Hi all. My name is Jeannine. I have run a network of coworking spaces in the Netherlands called de Kamer (which is Dutch for “the room”). The first one opened in 2010.
I was planning to take all the coworkers on a party bus tour of all the locations for our 10th birthday this month but, er, see, there was this global pandemic.
I am also involved with Open Coworking, the people who bring you coworking.org, and with the European Coworking Assembly. So I stay busy.
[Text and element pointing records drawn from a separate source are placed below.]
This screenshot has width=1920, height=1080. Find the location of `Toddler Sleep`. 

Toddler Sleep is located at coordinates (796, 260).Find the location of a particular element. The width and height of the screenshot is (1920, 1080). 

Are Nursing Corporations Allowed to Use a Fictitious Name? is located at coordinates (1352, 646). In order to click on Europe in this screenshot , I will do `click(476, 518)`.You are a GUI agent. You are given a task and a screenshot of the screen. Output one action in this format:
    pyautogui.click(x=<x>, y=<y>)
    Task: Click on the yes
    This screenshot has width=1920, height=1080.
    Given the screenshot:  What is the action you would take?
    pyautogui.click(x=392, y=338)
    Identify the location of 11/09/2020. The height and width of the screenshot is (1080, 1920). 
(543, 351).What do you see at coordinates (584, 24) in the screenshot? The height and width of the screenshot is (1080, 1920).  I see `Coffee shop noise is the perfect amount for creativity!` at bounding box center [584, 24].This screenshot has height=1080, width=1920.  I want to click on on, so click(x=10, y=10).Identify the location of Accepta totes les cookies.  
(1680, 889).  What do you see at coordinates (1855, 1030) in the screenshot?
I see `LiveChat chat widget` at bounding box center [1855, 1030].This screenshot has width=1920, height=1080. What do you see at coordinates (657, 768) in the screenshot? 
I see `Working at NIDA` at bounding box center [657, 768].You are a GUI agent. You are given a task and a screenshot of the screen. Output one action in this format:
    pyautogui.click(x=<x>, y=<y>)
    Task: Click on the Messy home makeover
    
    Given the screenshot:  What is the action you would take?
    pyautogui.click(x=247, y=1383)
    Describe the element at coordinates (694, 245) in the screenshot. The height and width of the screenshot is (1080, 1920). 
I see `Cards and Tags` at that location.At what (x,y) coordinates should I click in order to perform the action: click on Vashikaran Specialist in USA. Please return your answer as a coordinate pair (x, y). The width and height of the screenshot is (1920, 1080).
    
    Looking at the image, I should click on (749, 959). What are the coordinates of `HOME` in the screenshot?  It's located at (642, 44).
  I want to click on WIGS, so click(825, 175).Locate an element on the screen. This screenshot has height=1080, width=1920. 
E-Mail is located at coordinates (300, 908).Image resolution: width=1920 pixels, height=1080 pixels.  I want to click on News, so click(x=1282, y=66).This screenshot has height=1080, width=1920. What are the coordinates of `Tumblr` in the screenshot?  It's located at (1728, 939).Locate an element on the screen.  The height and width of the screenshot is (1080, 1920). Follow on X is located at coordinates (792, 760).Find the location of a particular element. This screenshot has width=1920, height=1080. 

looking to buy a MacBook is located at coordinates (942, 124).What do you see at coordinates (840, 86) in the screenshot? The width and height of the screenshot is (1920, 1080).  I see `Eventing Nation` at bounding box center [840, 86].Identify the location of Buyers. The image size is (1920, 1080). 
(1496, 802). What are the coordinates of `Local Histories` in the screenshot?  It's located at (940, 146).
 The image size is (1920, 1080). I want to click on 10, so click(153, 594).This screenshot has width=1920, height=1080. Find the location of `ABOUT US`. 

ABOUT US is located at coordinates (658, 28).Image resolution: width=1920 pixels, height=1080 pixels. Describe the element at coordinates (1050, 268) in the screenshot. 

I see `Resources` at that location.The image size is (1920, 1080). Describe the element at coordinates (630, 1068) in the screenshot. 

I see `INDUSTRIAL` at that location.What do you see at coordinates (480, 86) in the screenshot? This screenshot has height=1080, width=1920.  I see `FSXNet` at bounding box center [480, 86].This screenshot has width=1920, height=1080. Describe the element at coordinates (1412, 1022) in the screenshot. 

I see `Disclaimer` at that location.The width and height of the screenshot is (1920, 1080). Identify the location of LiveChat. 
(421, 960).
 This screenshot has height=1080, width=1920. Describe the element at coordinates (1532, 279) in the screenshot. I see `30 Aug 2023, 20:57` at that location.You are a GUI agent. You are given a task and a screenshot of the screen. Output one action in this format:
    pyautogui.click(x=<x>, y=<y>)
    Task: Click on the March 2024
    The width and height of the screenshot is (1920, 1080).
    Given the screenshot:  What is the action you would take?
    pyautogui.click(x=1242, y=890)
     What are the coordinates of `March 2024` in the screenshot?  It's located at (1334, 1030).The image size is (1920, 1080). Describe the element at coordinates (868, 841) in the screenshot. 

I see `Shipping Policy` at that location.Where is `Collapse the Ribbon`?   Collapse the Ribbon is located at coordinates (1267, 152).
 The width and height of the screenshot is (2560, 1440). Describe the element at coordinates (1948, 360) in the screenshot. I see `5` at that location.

My opening date means that we were operating in the aftermath of the Great Recession which in the NL went on through 2013. It was my experience that coworking spaces can serve their coworkers and themselves in these times even more effectively than when things are good, which is a bit paradoxical. It was our time of most rapid growth and the time when our coworkers were working together as they and we did not before or since.
It is my own basic belief that coworking is best framed as the infrastructure of the future of work. I also think that COVID-19 has not so much changed the world as revealed to us things that always were there already and required us to deal with them. It has been a pulling back of the veil in that way.
I think the future of coworking has great potential; I also think that for a lot of coworking spaces it is a real question whether they can hang on through the now long enough to get to that future. What I see around me is that the notion of coworking as rental of event space or as rental arbitrage is not sustainable.
I have to watch out for confirmation bias though as this has long been my opinion, honestly. I should probably say it differently: I was never able to make that work.
In may ways coworking has been internally focused and complacent with it, there are huge portions of society who have never heard of it or who have not been included as part of the movement and that is also not sustainable. These are things which must be addressed, I think, now more than ever.